Bruce Dowbiggin
Fission For Truth: Oppenheimer The Genius, The Hero, The Communist
Snap movie review: What The Right Stuff was to the space race, Oppenheimer is to the race to create The Atomic Bomb— plus, Communism.
Yes, Christopher Nolan turning a film about the esoteric building of the Bomb into virtuoso cinema is stunning. So is juggling a cast laden with stars such as Cillian Murphy, Matt Damon, Robert Downey Jr., Emily Blunt, Tom Conti, Remi Malek and Gary Oldman. In Nolan’s telling Oppenheimer might just as well have been named It’s Complicated as he’s swallowed by the vicious politics surrounding him urging more and bigger bombs.
Less surprising, considering today’s zeitgeist, is Oppenheimer’s lengthy diversion into communist politics in the West from 1930-1960. Liberal Hollywood is still obsessed with the 1950s House Un-American Activities Committee blacklist that saw the film community split by those, like Elia Kazan, who testified about their Commie past, and those like Charlie Chaplin, Ring Lardner Jr., and Orson Welles who clammed up— and lost much of their livelihood.
Previous Tinseltown efforts to demonize senator Joseph McCarthy’s anti-communists include Good Night, And Good Luck about journalist Edward R. Murrow’s defiance of HUAC; The Way We Were with dedicated lefties Barbra Streisand and Robert Redford as star-crossed commies in 1950s Hollywood; The Front with Woody Allen as a beard for writers barred from Hollywood; Trumbo with Bryan Cranston as the eponymous Dalton Trumbo, the banned screen writer; Chaplin with Downey Jr. as Charlie Chaplin pursued by the HUAC heavies; and Hail Caesar! the Coen Brothers’ witty spoof on Hollywood communism.
Oppenheimer is not them. In lesser hands the father of the atomic bomb would be a naïf, the baddies really, really bad. Maybe the A bomb would be a setup job, like Covid-19, from the powers of the day. He never stood a chance. But Nolan is not a studio hack.

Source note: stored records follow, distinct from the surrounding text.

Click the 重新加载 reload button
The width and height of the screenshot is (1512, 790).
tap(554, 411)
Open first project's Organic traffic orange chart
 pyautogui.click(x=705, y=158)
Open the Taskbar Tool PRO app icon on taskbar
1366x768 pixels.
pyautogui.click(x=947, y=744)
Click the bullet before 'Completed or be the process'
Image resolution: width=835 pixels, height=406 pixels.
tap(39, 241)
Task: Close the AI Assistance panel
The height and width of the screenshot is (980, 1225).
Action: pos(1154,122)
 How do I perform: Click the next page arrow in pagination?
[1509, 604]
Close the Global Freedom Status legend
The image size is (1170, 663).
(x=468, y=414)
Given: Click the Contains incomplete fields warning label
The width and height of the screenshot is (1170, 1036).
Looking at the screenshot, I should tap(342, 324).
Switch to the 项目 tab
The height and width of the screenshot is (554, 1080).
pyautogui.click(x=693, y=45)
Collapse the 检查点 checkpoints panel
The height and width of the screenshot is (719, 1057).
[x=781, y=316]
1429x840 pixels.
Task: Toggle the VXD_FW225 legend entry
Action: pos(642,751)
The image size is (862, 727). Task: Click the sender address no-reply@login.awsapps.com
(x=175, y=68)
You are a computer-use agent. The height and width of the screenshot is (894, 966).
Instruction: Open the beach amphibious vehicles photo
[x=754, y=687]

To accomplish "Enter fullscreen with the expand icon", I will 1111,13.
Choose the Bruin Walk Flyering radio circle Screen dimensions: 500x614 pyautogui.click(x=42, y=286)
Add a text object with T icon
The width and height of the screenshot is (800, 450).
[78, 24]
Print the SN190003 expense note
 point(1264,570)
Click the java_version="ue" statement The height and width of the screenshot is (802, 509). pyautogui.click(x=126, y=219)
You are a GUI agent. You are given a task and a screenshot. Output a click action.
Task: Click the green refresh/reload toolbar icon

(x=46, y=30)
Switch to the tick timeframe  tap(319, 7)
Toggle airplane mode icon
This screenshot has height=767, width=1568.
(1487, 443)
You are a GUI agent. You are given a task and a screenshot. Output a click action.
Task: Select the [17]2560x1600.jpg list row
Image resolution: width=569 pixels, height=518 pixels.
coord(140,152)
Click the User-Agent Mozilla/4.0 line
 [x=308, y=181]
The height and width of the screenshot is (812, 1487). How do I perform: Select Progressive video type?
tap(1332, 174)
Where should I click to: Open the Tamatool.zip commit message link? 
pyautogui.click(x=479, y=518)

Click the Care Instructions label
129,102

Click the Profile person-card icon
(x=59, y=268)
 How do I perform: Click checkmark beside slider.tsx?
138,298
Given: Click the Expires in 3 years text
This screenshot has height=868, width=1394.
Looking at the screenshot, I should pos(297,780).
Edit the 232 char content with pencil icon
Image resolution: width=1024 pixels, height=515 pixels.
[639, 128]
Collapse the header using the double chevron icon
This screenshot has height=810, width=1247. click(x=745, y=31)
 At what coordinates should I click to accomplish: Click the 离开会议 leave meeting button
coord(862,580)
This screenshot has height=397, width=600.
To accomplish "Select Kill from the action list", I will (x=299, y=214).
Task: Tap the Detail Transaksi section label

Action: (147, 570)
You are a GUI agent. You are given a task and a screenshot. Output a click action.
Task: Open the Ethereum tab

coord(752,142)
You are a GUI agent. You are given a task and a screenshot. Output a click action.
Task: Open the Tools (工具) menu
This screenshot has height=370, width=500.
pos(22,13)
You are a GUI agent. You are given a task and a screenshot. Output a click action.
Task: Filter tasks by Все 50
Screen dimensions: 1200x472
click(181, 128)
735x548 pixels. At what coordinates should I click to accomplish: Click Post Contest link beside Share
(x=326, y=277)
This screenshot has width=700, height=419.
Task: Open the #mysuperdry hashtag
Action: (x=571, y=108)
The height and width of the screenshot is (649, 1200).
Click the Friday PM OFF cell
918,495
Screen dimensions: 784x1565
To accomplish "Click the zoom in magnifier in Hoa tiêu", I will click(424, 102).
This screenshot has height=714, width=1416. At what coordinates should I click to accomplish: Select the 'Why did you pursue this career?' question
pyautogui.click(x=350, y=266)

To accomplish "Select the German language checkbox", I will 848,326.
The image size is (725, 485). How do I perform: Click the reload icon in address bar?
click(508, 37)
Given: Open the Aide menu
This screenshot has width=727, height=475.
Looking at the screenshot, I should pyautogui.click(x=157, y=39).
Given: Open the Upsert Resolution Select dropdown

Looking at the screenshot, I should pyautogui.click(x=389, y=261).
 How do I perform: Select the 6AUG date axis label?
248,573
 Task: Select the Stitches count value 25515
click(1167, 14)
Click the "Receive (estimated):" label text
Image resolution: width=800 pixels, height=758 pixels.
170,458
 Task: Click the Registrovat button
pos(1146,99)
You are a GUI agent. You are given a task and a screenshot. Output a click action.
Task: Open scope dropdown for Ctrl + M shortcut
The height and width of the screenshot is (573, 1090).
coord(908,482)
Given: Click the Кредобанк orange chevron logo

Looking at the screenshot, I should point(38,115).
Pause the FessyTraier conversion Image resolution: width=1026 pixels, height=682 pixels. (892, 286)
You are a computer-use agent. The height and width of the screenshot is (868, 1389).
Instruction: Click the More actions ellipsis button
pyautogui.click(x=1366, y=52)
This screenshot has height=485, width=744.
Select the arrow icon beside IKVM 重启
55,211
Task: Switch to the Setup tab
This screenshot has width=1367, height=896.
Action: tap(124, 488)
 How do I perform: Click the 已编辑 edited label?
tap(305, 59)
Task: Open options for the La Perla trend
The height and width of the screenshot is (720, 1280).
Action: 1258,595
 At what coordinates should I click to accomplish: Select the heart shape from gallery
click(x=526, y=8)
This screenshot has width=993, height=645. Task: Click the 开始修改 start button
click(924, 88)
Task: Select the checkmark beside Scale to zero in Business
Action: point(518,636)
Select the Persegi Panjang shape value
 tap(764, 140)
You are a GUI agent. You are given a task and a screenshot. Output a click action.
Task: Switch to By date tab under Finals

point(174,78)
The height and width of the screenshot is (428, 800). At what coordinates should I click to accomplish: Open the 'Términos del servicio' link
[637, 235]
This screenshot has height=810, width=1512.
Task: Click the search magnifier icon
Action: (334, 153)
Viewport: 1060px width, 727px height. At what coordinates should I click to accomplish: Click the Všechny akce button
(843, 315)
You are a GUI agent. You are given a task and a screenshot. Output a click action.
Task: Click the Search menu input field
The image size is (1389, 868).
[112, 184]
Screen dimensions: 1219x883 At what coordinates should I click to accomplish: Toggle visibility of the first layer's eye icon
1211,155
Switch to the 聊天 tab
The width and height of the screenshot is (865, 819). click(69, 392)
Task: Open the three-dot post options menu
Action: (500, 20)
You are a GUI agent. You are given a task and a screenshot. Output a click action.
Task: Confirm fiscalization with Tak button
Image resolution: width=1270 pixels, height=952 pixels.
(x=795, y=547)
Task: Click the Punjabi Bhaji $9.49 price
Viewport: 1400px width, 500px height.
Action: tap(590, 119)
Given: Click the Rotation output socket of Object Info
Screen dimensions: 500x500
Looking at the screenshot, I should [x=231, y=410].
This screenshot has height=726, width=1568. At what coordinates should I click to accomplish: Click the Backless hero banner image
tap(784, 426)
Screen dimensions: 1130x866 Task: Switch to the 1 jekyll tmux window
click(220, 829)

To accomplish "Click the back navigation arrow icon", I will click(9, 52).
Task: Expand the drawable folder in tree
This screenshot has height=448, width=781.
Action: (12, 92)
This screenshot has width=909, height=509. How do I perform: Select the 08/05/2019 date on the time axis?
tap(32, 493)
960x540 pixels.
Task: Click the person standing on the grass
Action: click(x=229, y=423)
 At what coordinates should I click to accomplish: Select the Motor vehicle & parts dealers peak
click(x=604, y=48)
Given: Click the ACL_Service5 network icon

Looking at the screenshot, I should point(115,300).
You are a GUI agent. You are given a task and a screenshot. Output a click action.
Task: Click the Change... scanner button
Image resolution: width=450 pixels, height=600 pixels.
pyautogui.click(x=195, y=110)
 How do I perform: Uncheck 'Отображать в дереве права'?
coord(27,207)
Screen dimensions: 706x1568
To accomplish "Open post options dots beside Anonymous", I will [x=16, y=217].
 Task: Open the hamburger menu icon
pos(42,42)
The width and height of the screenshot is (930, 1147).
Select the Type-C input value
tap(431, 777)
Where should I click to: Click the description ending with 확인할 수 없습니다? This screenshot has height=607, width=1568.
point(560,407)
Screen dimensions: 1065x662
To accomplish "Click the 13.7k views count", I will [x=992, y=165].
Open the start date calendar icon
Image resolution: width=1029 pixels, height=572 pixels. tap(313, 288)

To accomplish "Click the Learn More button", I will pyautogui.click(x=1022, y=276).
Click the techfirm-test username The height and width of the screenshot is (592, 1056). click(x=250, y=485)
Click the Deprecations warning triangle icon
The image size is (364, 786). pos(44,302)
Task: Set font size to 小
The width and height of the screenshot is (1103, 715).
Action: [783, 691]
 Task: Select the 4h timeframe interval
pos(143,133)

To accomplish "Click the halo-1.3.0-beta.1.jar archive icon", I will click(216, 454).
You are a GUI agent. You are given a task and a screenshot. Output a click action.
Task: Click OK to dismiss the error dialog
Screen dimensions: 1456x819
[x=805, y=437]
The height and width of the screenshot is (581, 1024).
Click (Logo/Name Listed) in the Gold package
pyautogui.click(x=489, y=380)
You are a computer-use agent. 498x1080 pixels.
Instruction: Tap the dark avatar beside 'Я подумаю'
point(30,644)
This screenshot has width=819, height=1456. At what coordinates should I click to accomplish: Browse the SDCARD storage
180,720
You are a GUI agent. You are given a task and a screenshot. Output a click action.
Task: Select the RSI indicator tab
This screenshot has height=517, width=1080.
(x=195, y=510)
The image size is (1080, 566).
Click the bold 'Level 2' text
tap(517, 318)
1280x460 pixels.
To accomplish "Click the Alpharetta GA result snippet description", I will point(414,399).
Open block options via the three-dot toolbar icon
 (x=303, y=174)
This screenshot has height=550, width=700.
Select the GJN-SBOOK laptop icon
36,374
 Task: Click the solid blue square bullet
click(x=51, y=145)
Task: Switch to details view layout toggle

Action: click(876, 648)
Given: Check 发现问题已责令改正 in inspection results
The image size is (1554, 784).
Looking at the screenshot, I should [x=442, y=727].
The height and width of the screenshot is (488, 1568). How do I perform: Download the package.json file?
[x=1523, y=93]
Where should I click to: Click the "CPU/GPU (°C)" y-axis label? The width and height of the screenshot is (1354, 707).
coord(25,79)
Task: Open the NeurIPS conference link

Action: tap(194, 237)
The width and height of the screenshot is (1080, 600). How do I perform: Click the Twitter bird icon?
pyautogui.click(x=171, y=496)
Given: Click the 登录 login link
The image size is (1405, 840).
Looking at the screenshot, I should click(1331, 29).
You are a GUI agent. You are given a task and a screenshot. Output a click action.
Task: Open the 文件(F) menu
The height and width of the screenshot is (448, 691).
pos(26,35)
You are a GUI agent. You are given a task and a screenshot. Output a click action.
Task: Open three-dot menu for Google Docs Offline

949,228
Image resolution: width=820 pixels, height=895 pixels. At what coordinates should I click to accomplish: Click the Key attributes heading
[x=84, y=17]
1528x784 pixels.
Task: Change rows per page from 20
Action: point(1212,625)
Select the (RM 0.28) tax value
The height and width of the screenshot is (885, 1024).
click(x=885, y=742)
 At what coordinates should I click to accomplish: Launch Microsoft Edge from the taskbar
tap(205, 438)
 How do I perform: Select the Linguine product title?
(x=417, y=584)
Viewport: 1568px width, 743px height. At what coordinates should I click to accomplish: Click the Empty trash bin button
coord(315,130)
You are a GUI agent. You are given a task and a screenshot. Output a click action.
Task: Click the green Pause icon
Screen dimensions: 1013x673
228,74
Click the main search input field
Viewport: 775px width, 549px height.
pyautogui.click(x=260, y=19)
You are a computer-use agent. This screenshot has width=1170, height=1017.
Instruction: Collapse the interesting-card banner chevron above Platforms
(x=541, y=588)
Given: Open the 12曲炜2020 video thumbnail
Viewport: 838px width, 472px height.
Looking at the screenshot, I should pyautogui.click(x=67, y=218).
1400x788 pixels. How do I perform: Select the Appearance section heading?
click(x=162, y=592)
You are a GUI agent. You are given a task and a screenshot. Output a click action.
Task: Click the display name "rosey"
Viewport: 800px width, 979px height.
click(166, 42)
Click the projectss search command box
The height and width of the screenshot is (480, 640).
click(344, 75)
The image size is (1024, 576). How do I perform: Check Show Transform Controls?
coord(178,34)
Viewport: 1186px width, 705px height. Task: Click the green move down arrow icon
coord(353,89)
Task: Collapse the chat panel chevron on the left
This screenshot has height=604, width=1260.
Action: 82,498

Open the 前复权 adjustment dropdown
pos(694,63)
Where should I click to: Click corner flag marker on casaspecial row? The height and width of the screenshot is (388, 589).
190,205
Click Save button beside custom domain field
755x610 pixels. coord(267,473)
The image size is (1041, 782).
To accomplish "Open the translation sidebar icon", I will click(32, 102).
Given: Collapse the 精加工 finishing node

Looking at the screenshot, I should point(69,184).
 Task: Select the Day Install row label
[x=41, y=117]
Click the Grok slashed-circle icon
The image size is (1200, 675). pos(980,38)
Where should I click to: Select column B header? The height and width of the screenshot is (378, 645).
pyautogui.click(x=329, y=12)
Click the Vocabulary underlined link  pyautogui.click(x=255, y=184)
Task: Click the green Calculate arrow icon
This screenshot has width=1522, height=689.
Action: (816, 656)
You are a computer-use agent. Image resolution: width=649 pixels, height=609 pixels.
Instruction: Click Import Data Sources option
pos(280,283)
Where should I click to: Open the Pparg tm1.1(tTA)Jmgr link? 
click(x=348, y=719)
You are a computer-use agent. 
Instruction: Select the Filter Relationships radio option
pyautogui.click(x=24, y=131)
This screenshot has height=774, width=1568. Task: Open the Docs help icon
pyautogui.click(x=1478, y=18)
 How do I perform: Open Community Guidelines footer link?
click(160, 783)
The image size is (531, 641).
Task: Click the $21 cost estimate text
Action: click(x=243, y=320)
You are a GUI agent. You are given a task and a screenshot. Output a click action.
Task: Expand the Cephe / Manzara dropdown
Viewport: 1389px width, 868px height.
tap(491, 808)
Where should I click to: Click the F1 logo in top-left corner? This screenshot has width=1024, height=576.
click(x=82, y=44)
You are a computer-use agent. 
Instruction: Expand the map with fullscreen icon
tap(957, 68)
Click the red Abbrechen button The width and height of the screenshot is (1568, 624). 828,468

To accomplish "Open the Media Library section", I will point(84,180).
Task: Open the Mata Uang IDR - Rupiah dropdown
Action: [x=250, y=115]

Given the collective artistic amnesia about HUAC, Nolan patiently recreates the times as America heads into its existential race for the atomic bomb against Nazi Germany. Many of intellectuals on the Manhattan Project were disillusioned by WW I and the Depression and— inspired by the Russian Revolution— saw the future in communism. They permeated every layer of the state, right up the Queen Elizabeth’s art consultant.
Nolan’s take on Oppenheimer empathizes with their worldview. His friends, lovers and colleagues are all— or were— unapologetic Marxists. He is tailed by the FBI, pestered by union leaders. But Oppenheimer, played hauntingly by Murphy, apparently steers clear of getting a card in the Party, especially when the U.S. Army pays a call and General Louis Gates, played by Damon, asks him to lead the Manhattan Project.
In this principal plot line, the U.S., not the Nazis, get the Bomb. Nolan orchestrates a great chase that ends up with Oppenheimer a national hero for his work. And a target on his back. Oppenheimer, now guilt-stricken over the impact of the bombs, tells president Harry Truman that he has blood on his hands after Nagasaki and Hiroshima. To which Gary Oldman’s Truman calls him a “cry-baby scientist… I don’t want to see that son of a bitch in this office ever again.”
Here the film might easily have concluded to the satisfaction of many. But Nolan shows Oppenheimer later punished for preaching détente with the Russians, sharing nuclear secrets to create mutually assured destruction (which eventually happened). The final scenes where he’s denied his security clearance under cross examination from actor Jason Clarke are brutal— then he’s betrayed by Lewis Strauss, his mentor at the Atomic Energy Commission. There are suggestions that ant-semitism— many of the Manhattan Project scientists are Jews— also plays a part is his being banned.
Ambivalence is at the heart of Oppenheimer. Nolan sees his protagonist as a brilliant-but-flawed man. But, like the authors Kai Bird and Martin Sherwin, whose book was the source for Oppenheimer, he sees no communist.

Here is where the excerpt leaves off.